Читаем Красный сфинкс полностью

В цитируемом Александром Бирюковым лагерном деле – скупые бюрократические записи, канцелярщина. Судебная коллегия установила, что «из материалов дела усматривается, что основанием для осуждения Буданцева послужили показания осужденных по другим делам писателей Пильняка, Алексеева, Клочкова. При допросе 11 декабря 1938 года Пильняк Б. А. показал, что в 1926–1927 гг. он поддерживал связь с рядом антисоветски настроенных писателей, среди которых был также Буданцев (здесь, видимо, ошибка: Б. А. Пильняк был расстрелян еще 24 мая 1938 года), и что в указанный период познакомил последнего с японским журналистом Курадо. Проводил ли какую-либо антисоветскую деятельность Буданцев, из показаний Пильняка не видно. На следствии Алексеев показал, что со слов Пильняка ему стало известно о принадлежности Буданцева к контрреволюционной организации…»

В итоге особое совещание НКВД постановило: Буданцеву С. Ф. за его активную «контрреволюционную троцкистскую деятельность» объявить восемь лет исправительно-трудовых лагерей. 16 октября постановление предъявили обвиняемому, а уже через месяц он с первым этапом ушел на Колыму. Навигация в Охотском море заканчивалась в последних числах декабря; заключенные, отправленные из Москвы так поздно, неизбежно опаздывали к последнему пароходу. Какой смысл было везти тысячи людей, обрекая их на многомесячное бездействие? – спрашивал в своем исследовании Александр Бирюков. И отвечал: разгадка заключается в «статейности». Для лиц, осужденных по зловещей «литерной» статье, только Колыма считалась наиболее подходящим местом заключения. К тому же, развивающемуся Дальстрою нужна была дешевая рабочая сила.
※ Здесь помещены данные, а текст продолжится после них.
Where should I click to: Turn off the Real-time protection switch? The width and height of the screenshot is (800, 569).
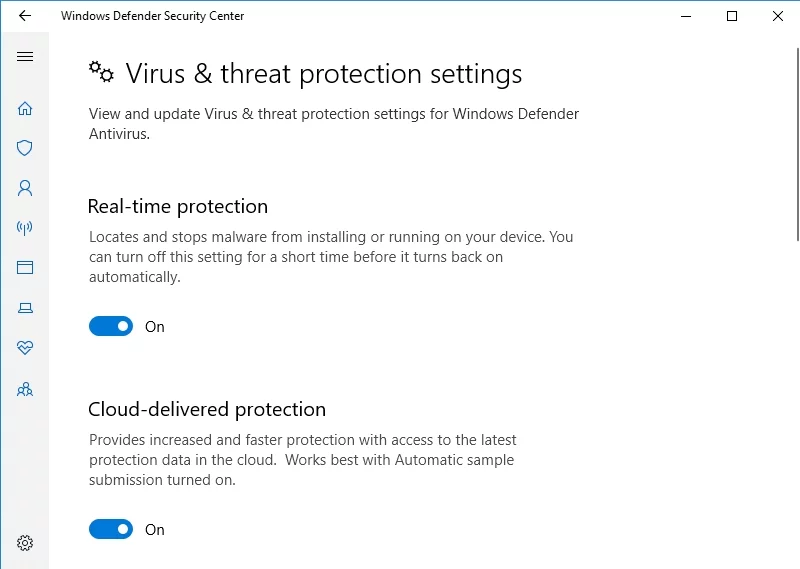coord(111,326)
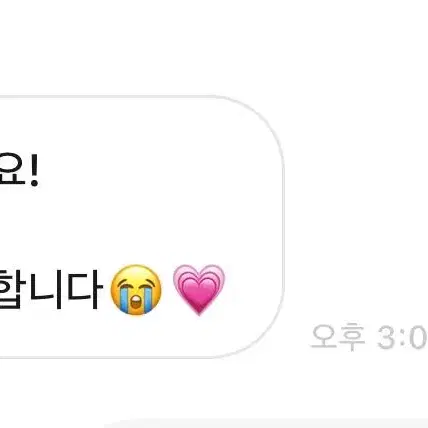The height and width of the screenshot is (428, 428).
Task: Click the gray strip below the message
Action: point(267,423)
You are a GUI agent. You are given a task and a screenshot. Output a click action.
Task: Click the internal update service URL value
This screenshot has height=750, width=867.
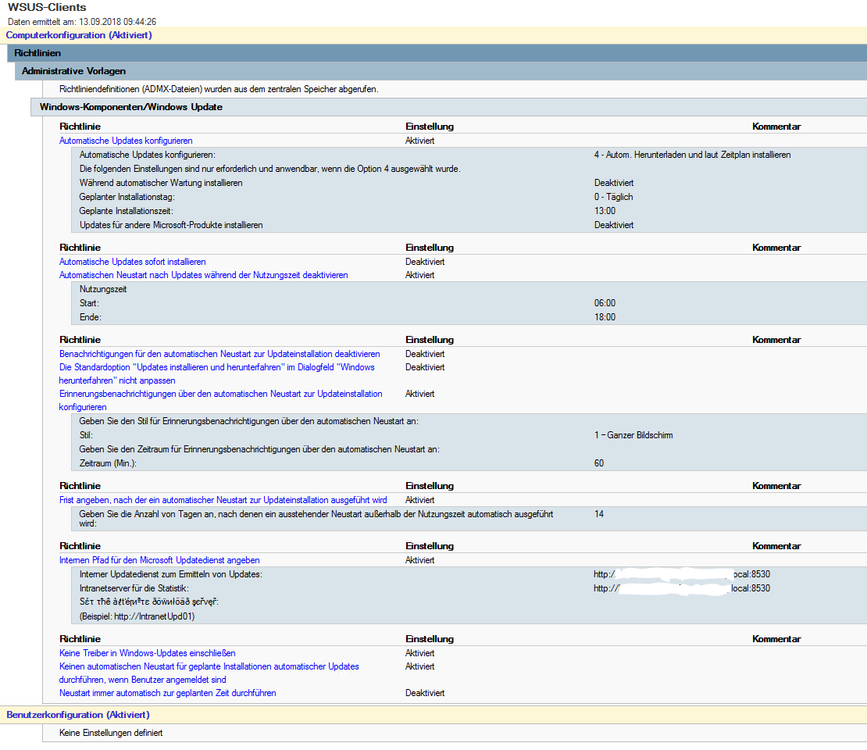point(681,575)
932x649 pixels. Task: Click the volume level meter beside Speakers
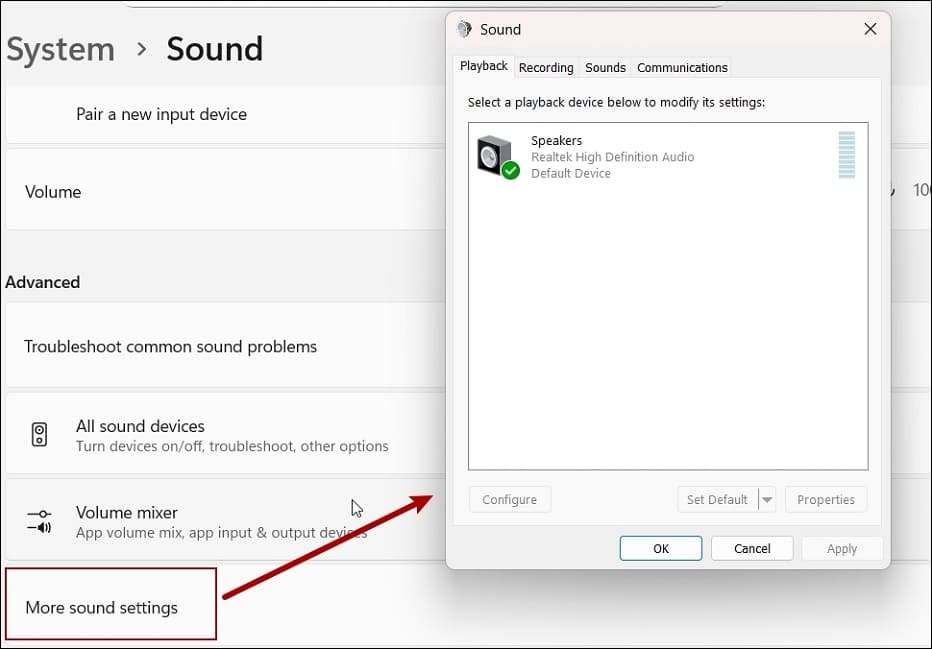pyautogui.click(x=846, y=156)
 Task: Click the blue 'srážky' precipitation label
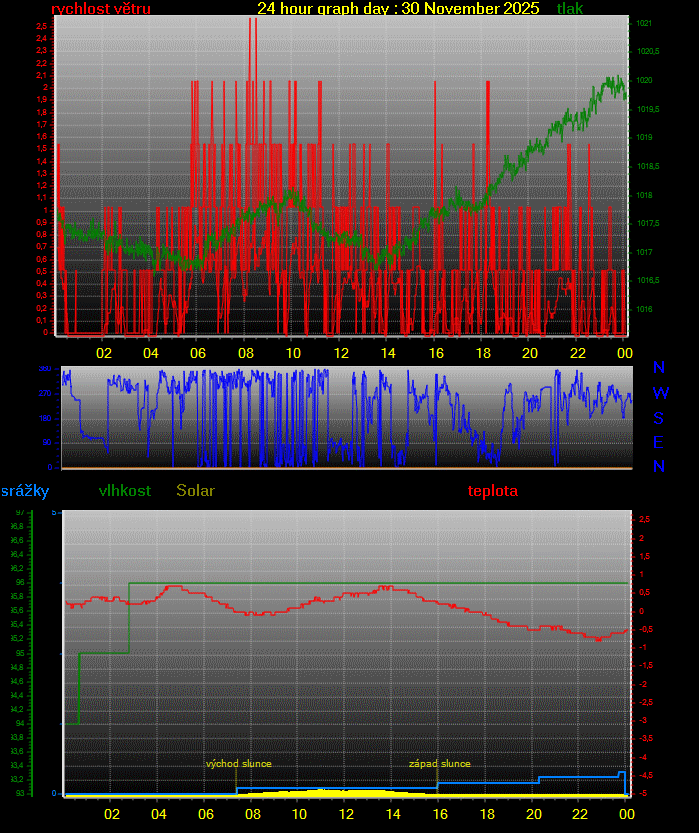click(24, 491)
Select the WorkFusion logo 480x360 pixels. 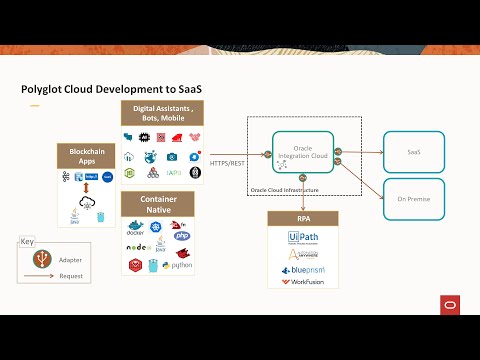pyautogui.click(x=303, y=282)
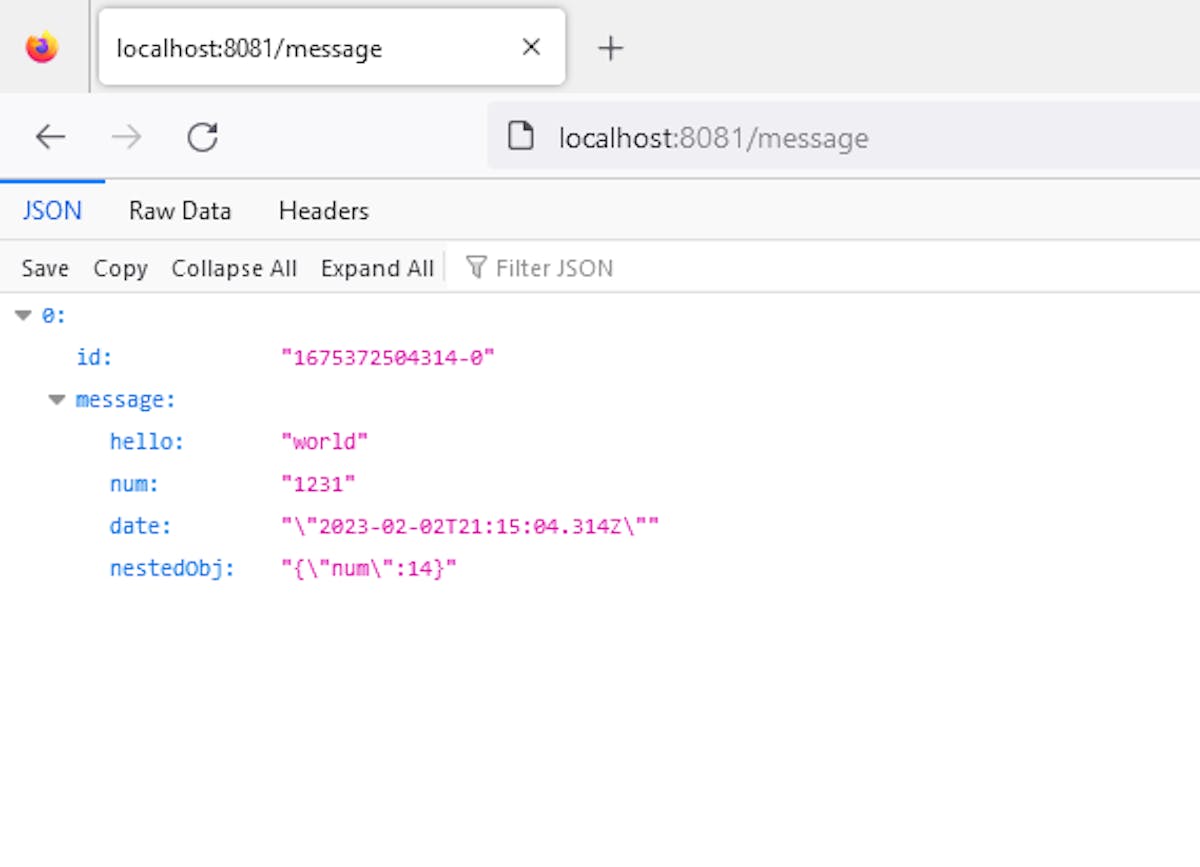Click the Firefox logo icon

(42, 47)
Во Владивостоке писателя догнал ответ на его жалобу, которую он послал в Прокуратуру СССР. Ответ гласил: оснований для пересмотра дела нет. В Магадане з/к Буданцев (личное дело № 224955) при оформлении в учетно-распределительном отделе назвался почему-то аптечным работником. Может, узнал о лагерных приоритетах – медицинский работник любого уровня, как правило, попадал в более привилегированное положение. А может, за месяцы, проведенные на Владивостокской пересылке, действительно приобщился к названной профессии. Это наивное ухищрение, писал Александр Бирюков, как и заключение врачей – «средний труд», не возымело никакого действия. Буданцева направили на прииск «Дусканья» Южного горнопромышленного управления на самые тяжелые «общие» работы – забойщиком.

К работе Сергей Буданцев приступил 10 июня, но через тринадцать дней последовал новый этап. Карта зачета рабочих дней (хотя, по словам Александра Бирюкова, никаких зачетов заключенным-каэрам в то время уже не полагалось) содержит вполне положительный отзыв начальника участка: «Старается работать, норму выполняет, но еще не имеет навыка к забойной группе, к инструменту относится бережно». А табельщик даже вывел з/к Буданцеву неплохую выработку – 106 процентов. Но следующие три месяца (июль, август, сентябрь) Буданцев проводит уже на другом участке. Что-то к тому времени изменилось. «Злостный отказчик. Умышленно не выполнял норм производственного задания. К работе и инструменту относился плохо. Водворялся в ИЗО на 5-ть суток, как злостный отказчик, симулянт и саботажник».

Видимо, здоровье писателя оказалось настолько расшатанным, что лагерная ВТК наконец вынесла заключение о направлении ослабевшего з/к на «инвалидную командировку». К сожалению, было поздно. В формуляр личного дела № 224955 (документ, который должен следовать с заключенным при всех его перемещениях по Севвостлагу) была внесена запись: «Умер 6 февраля 1940 года. Смерть последовала в результате крупозного воспаления легкого и миодегенации сердца, при наличии жирового перерождения печени и хронического нефризо-нефрита».